Drill Instructors work relentlessly to bring out the warrior in every recruit. On the Bayonet Assault Course recruits learn to channel their intensity towards a target. Drill instructors teach recruits how to properly use a bayonet (the removable fighting knife that attaches to the muzzle of the rifle) to kill an opponent. After bayonet training, recruits will be able to attach a bayonet quickly before charging towards an aggressor.

After engaging targets on the Bayonet Assault Course, recruits will undergo more close combat training, this time against an actual opponent. Using Pugil Sticks, a padded pole used to simulate rifle combat, they must fight on wooden bridges and in simulated trenches. For many recruits, pugil stick training is the most intense physical combat they have ever experienced. They have to learn to act despite fear in order to outmaneuver and overpower an opponent.

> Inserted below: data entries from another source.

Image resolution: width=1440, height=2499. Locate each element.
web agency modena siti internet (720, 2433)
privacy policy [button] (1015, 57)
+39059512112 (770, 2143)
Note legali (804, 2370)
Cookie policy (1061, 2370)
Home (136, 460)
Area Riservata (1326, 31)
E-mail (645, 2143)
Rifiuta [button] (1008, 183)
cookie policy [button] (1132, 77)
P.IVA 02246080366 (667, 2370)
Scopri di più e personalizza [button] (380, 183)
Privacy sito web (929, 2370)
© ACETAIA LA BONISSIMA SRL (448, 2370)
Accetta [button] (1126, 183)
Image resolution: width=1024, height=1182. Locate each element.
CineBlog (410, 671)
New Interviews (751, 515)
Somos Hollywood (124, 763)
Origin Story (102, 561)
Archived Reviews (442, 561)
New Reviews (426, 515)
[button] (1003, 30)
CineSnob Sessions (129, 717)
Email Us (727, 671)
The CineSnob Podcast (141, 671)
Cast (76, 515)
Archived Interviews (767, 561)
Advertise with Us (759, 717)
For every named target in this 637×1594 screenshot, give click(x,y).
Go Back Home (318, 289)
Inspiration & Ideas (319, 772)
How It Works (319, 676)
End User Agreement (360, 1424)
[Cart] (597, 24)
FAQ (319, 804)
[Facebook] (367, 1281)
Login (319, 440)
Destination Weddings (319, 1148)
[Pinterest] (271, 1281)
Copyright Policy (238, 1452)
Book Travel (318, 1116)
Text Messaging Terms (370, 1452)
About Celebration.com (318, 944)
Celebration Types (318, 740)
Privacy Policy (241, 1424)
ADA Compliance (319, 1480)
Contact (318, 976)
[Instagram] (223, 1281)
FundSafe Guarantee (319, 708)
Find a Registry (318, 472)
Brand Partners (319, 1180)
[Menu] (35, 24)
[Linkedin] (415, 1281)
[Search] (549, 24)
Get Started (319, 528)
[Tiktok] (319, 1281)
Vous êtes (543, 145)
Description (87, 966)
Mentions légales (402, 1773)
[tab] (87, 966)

Marines must be ready to move towards the sounds of chaos without hesitation. The success of their mission demands complete focus and confidence. During week nine, Drill Instructors focus on building confidence in recruits by motivating them to overcome the 11 unique challenges of the Confidence Course. In phase one, recruits complete the course individually. In phase two, taller obstacles are added and recruits must now complete the challenges in four man fireteams. Drill Instructors push each team of recruits to work together and overcome the obstacles, leaving no man behind.

During Day Movement exercises, recruits learn to stay together in simulated, tactical scenarios and ensure the safety of the Marines to their left and their right. Over the deafening noise of simulated weapons fire, recruits communicate with hand signals as they navigate their way over walls and under barbed wire. Combat-experienced Drill Instructors show recruits how to respond to evolving situations on the battlefield and complete the mission together.

The Crucible is the final phase of Marine Corps Recruit Training that tests every skill learned and every value instilled. Recruits will be challenged for 54 continuous hours with little food and sleep. To complete this final test, recruits must have the heart—and the intestinal fortitude, the body—and the mind, the desire—and the ability. The recruits must pull together or fall apart. Win as one or all will fail. Succeed, and you will carry a sense of accomplishment that will last forever.

At the end of The Crucible, recruits march to the Emblem Ceremony where Drill Instructors present their platoons with the Marine Corps Emblem — the Eagle, Globe and Anchor — and address recruits as "Marine" for the first time. Over the last 12 weeks, the recruits have been transformed from individual civilians into a tight-knit group of Marines. Every struggle and challenge has prepared them for this moment when they will stand beside their instructors at graduation as Marines.